Required action: What you produce should be every line from the data that includes "pixels".

Screenshot grounding data:
--------------------

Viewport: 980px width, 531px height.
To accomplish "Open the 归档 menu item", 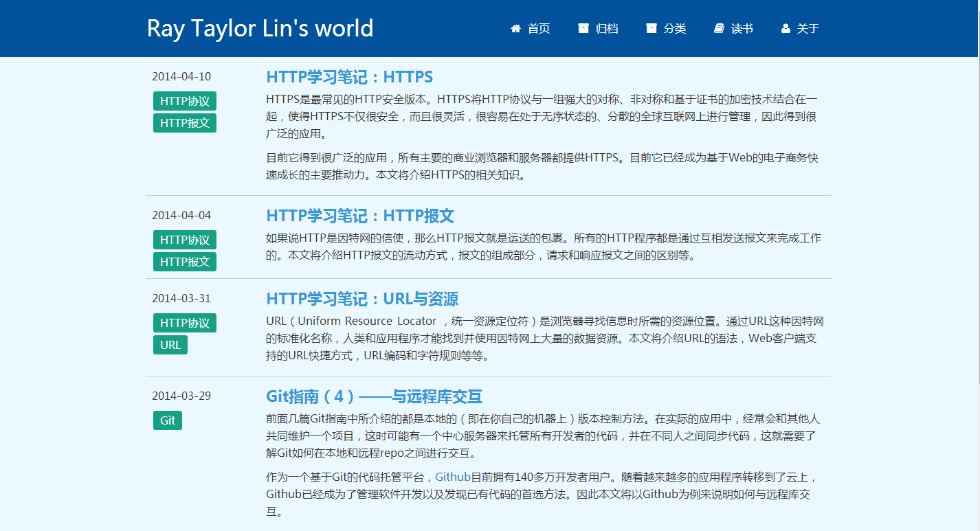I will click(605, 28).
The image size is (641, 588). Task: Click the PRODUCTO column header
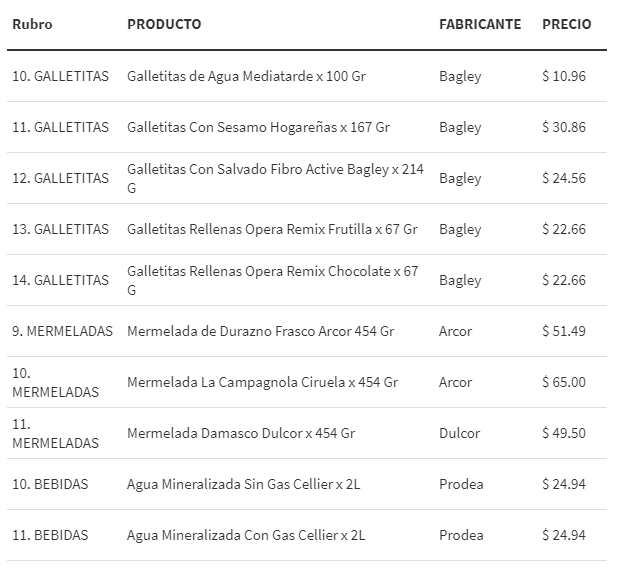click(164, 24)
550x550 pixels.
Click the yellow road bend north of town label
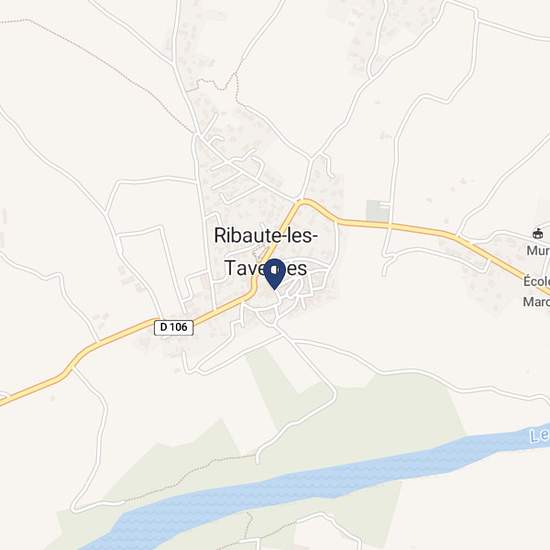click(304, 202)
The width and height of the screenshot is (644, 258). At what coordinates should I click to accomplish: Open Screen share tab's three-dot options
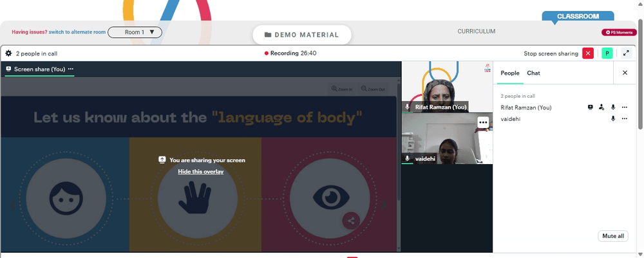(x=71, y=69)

--------------------

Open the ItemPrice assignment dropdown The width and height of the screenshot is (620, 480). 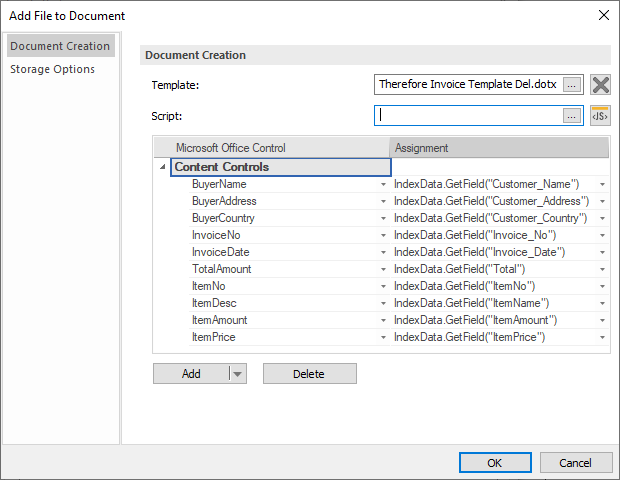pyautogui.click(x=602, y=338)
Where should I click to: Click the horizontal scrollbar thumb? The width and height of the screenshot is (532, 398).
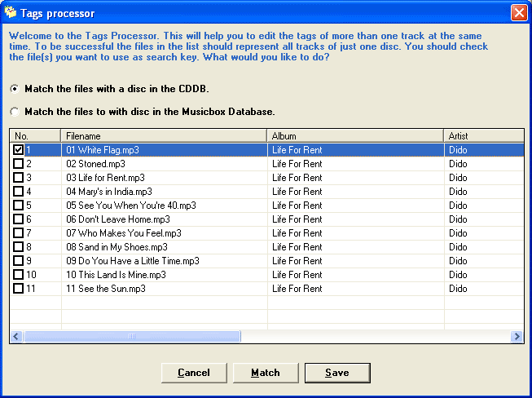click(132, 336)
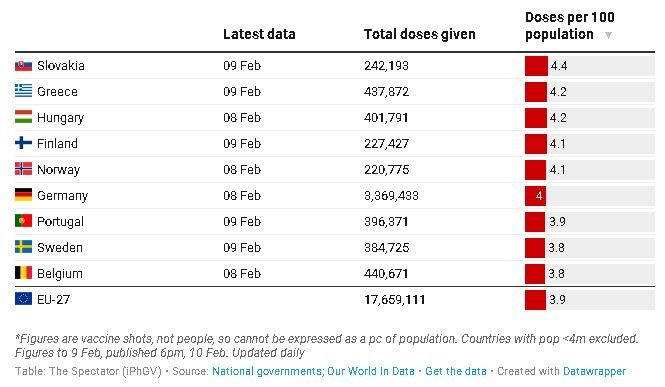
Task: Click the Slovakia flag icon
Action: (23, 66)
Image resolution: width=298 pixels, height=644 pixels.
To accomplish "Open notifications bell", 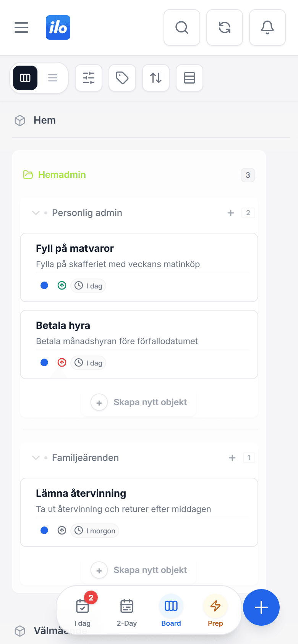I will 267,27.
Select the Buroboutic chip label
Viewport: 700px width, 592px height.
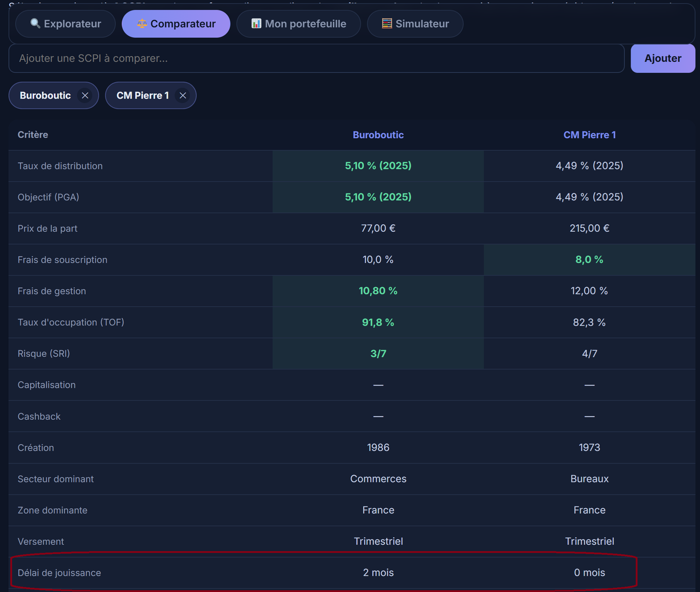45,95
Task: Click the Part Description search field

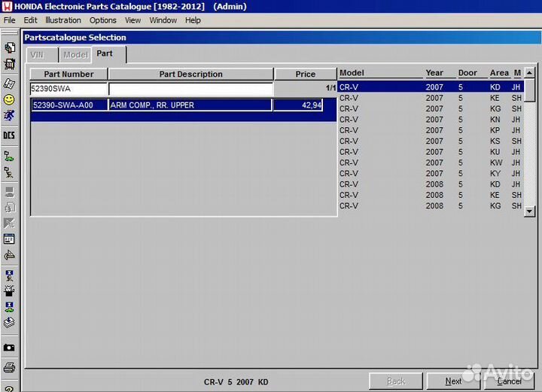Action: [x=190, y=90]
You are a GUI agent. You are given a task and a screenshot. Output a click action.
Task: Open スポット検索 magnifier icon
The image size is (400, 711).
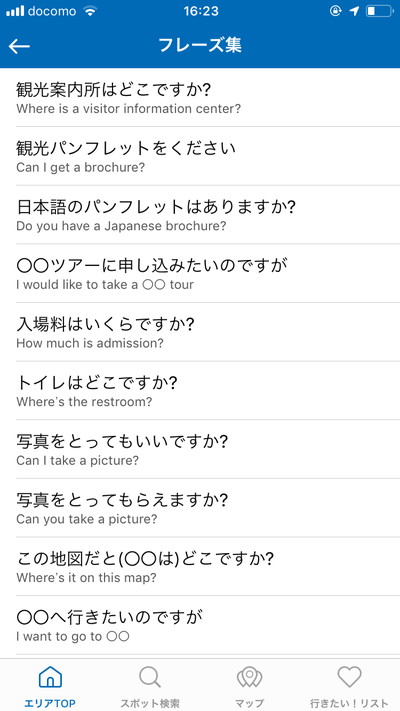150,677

--------------------

Answer section:
550x550 pixels.
Image resolution: width=298 pixels, height=644 pixels.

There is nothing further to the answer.